MEMÓRIA DE DARWISH NA PALESTINA DESAVINDA
Há alguns anos, Mahmud Darwish desabafou, numa entrevista ao New York Times: "Quando escrevo um poema sobre a minha mãe, os palestinianos pensam que a minha mãe é um símbolo da Palestina. Mas eu escrevo enquanto poeta e a minha mãe é a minha mãe, não é nenhum símbolo." Darwish foi a enterrar esta quarta-feira em Ramallah e os filhos da Palestina choraram-no como aquilo que, na realidade, ele é, para sempre independente da sua vontade: o poeta nacional de uma Pátria por haver.
Quando morreu, há uma semana, o mundo mal o conhecia, apesar de o nome dele constar, nos últimos anos, como recorrente candidato ao Nobel da Literatura. Para os palestinianos, hoje desavindos, era, há muito, um símbolo do destino da sua nação: primeiro, em Israel (de onde os pais tinham sido expulsos); depois, no exílio (Cairo, Tunes, Beirute, Paris, Moscovo); enfim, em Ramallah, para onde voltou em 1995, pouco depois de Arafat, com quem se incompatibilizara por causa dos acordos de Oslo. No regresso, leu os seus poemas para multidões entusiasmadas.
"A minha pátria é uma mala de viagem", escreveu num poema, retratando a vida errante a que as circunstâncias o tinham forçado.

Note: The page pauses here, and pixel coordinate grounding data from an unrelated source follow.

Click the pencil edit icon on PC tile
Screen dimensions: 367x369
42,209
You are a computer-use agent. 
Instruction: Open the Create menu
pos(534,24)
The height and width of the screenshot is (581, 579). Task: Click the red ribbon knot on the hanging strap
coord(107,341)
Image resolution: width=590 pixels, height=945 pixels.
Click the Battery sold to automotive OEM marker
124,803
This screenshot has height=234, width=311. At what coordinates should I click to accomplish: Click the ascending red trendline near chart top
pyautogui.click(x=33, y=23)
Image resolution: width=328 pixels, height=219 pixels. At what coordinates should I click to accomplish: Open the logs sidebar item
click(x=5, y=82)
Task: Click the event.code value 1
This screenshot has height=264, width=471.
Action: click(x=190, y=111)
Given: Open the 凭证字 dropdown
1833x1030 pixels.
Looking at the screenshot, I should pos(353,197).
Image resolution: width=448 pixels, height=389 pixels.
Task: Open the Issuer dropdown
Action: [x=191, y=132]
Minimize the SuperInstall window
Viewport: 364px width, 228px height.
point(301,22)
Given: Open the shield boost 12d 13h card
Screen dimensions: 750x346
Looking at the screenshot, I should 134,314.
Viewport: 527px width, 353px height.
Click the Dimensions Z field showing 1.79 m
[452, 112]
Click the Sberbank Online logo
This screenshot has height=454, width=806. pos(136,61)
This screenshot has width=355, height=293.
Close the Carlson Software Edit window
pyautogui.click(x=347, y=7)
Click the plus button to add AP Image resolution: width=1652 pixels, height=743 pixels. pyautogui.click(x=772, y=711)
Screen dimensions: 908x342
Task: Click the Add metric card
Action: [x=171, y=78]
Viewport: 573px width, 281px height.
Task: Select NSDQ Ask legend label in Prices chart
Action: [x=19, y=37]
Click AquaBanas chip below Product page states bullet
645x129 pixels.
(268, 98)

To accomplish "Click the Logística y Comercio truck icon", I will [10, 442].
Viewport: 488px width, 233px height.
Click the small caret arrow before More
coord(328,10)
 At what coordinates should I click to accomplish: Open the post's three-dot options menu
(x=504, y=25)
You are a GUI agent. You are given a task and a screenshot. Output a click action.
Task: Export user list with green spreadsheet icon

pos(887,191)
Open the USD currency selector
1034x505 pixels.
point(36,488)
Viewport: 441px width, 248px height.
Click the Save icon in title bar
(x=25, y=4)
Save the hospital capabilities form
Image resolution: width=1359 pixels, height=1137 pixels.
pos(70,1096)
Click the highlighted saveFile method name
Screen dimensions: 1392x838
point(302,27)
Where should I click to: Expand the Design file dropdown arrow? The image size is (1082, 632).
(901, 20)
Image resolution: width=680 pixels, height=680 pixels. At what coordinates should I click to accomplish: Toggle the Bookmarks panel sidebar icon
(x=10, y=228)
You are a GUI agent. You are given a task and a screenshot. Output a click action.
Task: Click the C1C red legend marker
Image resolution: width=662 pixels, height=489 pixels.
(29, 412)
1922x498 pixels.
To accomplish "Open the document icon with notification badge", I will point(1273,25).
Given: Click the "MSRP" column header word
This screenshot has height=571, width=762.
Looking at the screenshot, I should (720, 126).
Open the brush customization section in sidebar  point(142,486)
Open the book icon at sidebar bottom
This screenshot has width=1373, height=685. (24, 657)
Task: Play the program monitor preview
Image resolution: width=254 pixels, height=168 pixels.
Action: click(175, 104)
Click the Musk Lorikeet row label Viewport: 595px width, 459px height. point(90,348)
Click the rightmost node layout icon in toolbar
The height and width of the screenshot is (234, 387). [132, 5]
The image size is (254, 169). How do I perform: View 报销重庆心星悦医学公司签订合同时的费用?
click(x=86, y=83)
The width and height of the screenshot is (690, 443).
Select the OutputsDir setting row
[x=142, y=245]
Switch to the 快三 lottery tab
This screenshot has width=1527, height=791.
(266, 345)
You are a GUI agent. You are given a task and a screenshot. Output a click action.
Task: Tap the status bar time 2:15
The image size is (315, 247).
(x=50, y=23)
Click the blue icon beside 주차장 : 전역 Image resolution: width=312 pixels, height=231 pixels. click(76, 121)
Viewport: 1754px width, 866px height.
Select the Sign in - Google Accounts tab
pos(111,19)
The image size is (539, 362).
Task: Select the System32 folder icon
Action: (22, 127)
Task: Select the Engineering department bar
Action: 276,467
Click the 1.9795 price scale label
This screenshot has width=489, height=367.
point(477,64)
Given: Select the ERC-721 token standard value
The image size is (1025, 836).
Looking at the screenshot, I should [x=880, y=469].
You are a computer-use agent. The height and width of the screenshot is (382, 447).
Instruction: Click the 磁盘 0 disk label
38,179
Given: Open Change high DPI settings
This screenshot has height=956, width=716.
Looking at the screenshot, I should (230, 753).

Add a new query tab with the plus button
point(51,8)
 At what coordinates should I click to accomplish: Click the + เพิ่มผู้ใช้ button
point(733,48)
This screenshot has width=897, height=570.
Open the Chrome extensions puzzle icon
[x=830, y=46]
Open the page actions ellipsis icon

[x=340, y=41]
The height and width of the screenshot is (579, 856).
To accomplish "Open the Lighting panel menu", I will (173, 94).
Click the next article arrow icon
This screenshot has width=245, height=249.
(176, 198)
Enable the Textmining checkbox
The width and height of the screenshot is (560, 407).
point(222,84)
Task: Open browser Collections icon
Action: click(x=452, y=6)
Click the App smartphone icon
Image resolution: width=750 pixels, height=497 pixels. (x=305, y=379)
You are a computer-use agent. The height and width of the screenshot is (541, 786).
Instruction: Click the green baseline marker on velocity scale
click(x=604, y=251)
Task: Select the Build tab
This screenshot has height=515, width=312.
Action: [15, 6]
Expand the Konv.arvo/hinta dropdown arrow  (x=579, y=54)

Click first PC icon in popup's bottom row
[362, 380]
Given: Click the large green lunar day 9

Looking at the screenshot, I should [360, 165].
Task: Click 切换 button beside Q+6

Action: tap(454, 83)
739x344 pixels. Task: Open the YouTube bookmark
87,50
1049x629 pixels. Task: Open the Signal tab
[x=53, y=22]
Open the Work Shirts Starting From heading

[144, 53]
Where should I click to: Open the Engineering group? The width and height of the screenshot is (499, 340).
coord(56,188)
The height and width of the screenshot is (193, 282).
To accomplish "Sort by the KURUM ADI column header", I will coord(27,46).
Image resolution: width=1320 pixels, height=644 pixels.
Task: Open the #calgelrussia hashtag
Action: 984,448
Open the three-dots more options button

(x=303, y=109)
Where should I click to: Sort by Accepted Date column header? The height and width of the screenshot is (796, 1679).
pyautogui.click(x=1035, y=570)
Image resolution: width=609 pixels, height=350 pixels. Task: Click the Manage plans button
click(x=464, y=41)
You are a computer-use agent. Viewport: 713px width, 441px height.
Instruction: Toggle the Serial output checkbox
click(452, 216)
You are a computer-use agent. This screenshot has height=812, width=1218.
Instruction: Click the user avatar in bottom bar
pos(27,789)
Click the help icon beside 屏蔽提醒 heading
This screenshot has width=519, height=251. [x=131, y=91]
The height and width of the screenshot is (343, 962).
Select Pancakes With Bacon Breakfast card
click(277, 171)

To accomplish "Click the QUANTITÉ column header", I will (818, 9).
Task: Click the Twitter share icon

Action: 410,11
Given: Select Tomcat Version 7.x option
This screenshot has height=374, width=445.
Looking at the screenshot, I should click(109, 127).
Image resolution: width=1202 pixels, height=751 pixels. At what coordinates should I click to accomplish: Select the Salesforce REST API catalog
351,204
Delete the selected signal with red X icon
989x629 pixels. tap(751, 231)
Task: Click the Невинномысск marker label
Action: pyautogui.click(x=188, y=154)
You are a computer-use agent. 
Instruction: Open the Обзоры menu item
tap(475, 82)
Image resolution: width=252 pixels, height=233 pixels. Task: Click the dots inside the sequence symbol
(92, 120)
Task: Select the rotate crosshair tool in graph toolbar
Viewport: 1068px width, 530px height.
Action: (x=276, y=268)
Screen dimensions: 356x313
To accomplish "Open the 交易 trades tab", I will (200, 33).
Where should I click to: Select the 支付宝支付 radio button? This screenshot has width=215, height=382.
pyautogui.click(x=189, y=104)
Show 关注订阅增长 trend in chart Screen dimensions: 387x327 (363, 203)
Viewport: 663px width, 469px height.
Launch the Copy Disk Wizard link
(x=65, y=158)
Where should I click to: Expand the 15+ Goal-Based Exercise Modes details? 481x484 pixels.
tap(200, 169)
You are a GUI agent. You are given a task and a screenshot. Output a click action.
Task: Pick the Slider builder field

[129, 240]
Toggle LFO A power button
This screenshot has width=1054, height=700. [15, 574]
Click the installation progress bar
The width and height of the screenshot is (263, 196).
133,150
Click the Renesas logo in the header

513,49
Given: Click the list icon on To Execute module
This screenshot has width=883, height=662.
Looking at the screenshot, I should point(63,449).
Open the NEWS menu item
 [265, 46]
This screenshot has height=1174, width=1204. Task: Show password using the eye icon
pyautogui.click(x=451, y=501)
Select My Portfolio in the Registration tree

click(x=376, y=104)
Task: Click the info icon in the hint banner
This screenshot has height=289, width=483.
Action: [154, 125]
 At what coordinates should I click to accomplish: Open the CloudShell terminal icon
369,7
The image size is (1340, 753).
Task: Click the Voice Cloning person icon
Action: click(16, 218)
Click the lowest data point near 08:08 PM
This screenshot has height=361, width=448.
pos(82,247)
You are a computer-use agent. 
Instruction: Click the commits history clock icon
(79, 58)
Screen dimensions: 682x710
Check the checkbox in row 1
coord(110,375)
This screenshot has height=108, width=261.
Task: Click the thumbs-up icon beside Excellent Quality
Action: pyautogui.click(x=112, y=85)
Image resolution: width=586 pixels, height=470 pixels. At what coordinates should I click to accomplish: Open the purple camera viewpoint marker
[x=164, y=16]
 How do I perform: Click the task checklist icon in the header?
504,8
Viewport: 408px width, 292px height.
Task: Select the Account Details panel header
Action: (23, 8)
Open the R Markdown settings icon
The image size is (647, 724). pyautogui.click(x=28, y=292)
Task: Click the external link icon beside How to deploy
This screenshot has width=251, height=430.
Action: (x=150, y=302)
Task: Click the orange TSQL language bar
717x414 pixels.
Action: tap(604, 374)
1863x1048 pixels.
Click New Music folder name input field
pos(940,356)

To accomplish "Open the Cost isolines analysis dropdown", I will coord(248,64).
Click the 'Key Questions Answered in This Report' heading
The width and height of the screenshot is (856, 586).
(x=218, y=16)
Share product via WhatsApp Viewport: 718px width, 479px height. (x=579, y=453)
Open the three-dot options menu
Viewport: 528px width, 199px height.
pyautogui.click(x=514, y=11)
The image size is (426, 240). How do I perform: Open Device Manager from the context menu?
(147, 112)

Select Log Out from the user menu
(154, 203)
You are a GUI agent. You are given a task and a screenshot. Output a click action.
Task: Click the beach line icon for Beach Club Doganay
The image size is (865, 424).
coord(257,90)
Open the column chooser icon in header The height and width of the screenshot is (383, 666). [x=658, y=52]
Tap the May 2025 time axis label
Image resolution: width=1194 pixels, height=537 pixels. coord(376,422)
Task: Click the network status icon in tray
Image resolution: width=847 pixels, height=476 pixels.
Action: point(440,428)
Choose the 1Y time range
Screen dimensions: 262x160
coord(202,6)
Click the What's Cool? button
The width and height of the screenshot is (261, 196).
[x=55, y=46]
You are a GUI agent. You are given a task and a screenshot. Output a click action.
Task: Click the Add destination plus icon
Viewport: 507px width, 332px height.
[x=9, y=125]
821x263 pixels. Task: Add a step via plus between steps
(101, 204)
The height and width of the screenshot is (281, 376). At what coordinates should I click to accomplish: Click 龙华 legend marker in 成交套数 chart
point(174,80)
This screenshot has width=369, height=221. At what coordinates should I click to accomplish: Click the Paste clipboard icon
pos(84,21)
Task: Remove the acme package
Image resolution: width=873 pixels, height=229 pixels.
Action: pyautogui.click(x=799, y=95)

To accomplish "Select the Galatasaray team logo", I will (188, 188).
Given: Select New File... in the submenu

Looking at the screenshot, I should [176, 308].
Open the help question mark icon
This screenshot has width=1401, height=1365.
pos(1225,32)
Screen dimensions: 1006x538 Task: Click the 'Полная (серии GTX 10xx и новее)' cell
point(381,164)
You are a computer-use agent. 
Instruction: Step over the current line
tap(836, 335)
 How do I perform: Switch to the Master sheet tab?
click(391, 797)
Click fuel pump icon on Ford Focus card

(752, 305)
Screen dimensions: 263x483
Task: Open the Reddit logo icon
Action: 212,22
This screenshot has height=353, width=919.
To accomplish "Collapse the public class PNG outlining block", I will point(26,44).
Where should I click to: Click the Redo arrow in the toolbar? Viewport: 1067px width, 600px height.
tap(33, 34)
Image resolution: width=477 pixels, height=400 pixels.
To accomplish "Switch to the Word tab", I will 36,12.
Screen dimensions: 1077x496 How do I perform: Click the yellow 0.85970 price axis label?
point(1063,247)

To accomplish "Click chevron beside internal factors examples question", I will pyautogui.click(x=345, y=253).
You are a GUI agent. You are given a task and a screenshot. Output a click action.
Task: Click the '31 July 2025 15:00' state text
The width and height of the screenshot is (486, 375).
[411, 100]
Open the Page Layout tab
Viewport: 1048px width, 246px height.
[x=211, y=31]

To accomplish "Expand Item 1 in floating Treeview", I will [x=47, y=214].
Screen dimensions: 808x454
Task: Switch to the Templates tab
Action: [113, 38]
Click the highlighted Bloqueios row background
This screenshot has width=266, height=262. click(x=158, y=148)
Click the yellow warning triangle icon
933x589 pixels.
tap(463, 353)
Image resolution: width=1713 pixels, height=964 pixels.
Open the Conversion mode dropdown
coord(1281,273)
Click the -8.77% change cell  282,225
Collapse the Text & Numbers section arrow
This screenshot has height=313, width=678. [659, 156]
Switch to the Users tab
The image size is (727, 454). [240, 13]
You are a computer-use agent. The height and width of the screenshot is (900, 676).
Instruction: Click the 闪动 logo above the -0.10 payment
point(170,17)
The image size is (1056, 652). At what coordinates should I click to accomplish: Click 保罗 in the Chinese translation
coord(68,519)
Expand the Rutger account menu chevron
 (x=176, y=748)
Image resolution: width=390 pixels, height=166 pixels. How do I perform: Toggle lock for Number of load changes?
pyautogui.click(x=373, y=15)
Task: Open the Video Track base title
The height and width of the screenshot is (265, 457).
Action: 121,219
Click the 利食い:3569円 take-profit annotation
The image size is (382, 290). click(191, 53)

Poucos sabem que foi ele o autor do famoso discurso de Arafat na Assembleia Geral da ONU, em Novembro de 1974, aquele em que o líder palestiniano disse: "Vim com um ramo de oliveira e a arma de um combatente pela liberdade. Não deixem que o ramo de oliveira me caia da mão." Como foi ele que escreveu a Declaração de Independência, aprovada pela OLP em 1988.
Nada disto era contraditório com a sua poesia. Em 1964, com 23 anos, escrevera Bilhete de Identidade, um dos poemas que o tornaram um símbolo, pelas boas e más razões. Expressava raiva e dor e muitos viram aí uma declaração de ódio a Israel , o que ele levou a vida inteira a desmentir, sem abdicar de uma única das razões para lutar. "Vivemos num país de palavras", escreveu num desses poemas em que evocava o paraíso perdido da infância (o "jardim adormecido", título do seu único livro publicado em Portugal, pela Campo das Letras), narrava a dureza do presente, mas também se interrogava: "O que faremos nós sem o exílio?"
Era um grande poeta, para lá de todos os símbolos. No "país de pedras" que ele foi descrevendo do exílio, os seus versos são agora mais necessários do que nunca.